Dinosaur Resurrection: PowerPC Binary Patching for Base Station Analysis

Uwe Müller (TU Darmstadt, SEEMOO), Eicke Hauck (TU Darmstadt, SEEMOO), Timm Welz (TU Darmstadt, SEEMOO), Jiska Classen (TU Darmstadt, SEEMOO), Matthias Hollick (TU Darmstadt, SEEMOO)

Dated computing architectures such as PowerPC continue to live in systems with multi-decade lifespan. This particularly includes embedded systems with real-time requirements that are deeply integrated into critical infrastructures as well as control systems in power plants, trains, airplanes, etc. One example is Terrestrial Trunked Radio (TETRA), a digital radio system used in the public safety domain and deployed in more than 120 countries worldwide: base stations of one of the main vendors are still based on PowerPC. Despite the criticality of the aforementioned systems, many follow a security by obscurity approach and there are no openly available analysis tools. While analyzing a TETRA base station, we design and develop a set of analysis tools centered around a PowerPC binary patcher. We further create various dynamic tooling on top, including a fast memory dumper, function tracer, flexible patching capabilities at runtime, and a fuzzer. We describe the genesis of these tools and detail the binary patcher, which is general in nature and not limited to our base station under test.

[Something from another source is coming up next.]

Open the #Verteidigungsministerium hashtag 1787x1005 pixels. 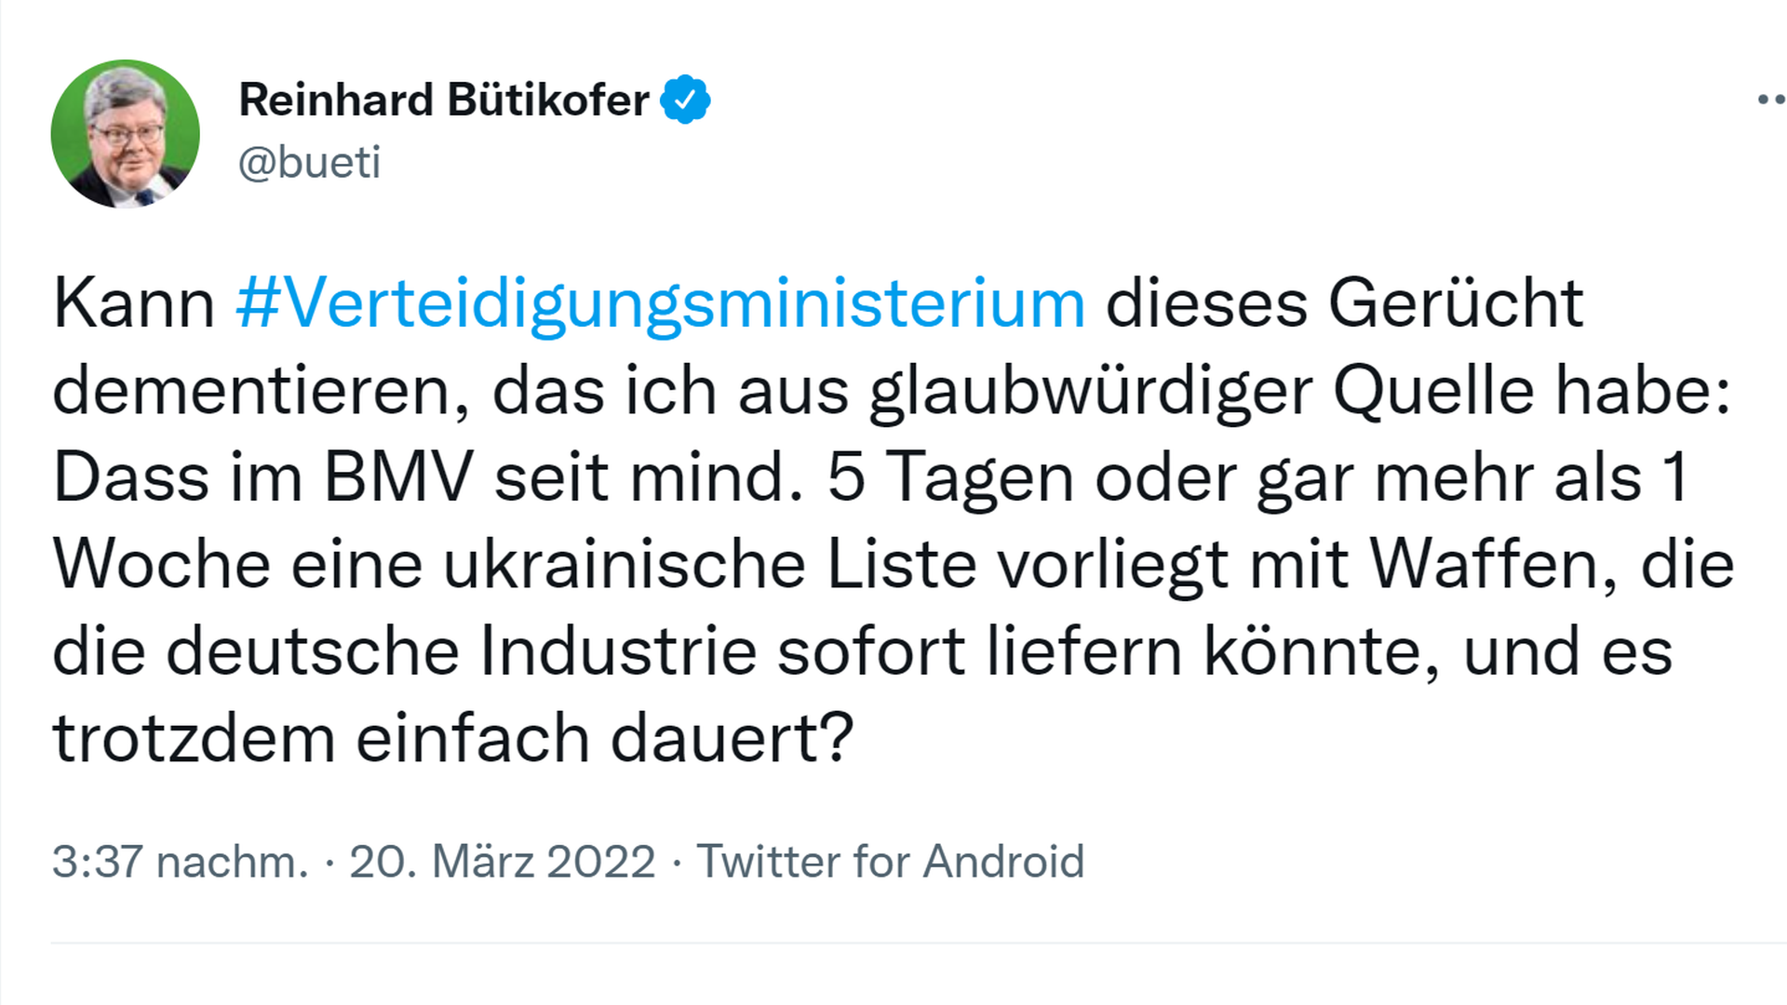coord(661,303)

Short Paper: Declarative Demand-Driven Reverse Engineering

Yihao Sun (Syracuse University), Jeffrey Ching (Syracuse University), Kristopher Micinski (Syracuse University)

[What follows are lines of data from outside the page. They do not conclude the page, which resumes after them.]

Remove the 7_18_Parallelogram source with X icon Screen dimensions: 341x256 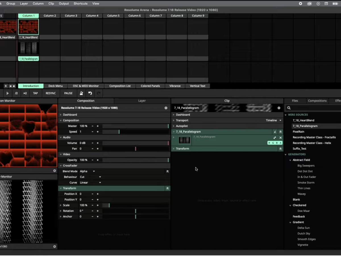[x=280, y=138]
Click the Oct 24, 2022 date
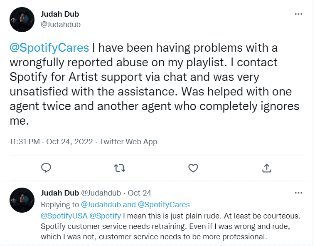 pyautogui.click(x=69, y=142)
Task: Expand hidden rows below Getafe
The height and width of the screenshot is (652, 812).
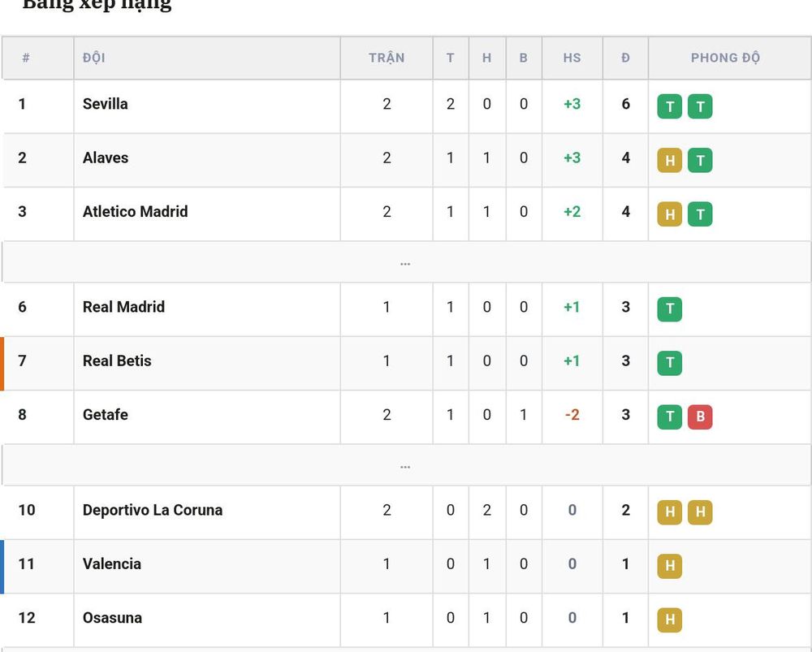Action: click(x=406, y=465)
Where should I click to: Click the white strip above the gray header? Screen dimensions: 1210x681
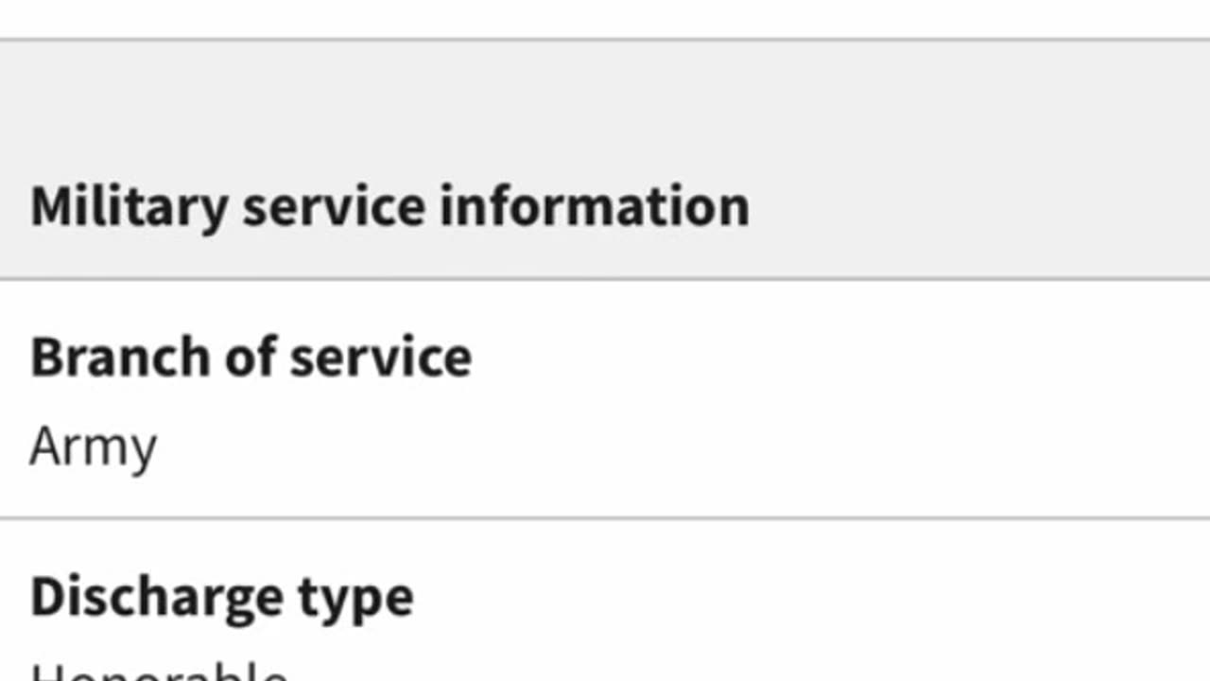605,19
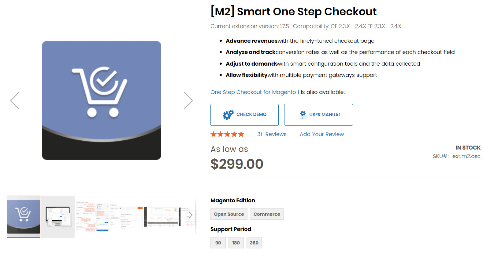Click the first star in the rating
The width and height of the screenshot is (483, 253).
click(213, 134)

Binary reverse engineering is a challenging task because it often necessitates reasoning using both domain-specific knowledge (e.g., understanding entrypoint idioms common to an ABI) and logical inference (e.g., reconstructing interprocedural control flow). To help perform these tasks, reverse engineers often use toolkits (such as IDA Pro or Ghidra) that allow them to interactively explicate properties of binaries. We argue that deductive databases serve as a natural abstraction for interfacing between visualization-based binary analysis tools and high-performance logical inference engines that compute facts about binaries. In this paper, we present a vision for the future in which reverse engineers use a visualization-based tool to understand binaries while simultaneously querying a logical-inference engine to perform arbitrarily-complex deductive inference tasks. We call our vision declarative demand-driven reverse engineering (D^3RE for short), and sketch a formal sematnics whose goal is to mediate interaction between a logical-inference engine (such Souffle) and a reverse engineering tool. We describe a prototype tool, d3re, which are using to explore the D^3RE vision. While still a prototype, we have used d3re to reimplement several common querying tasks on binaries. Our evaluation demonstrates that d3re enables both better performance and more succinct implementation of these common RE tasks.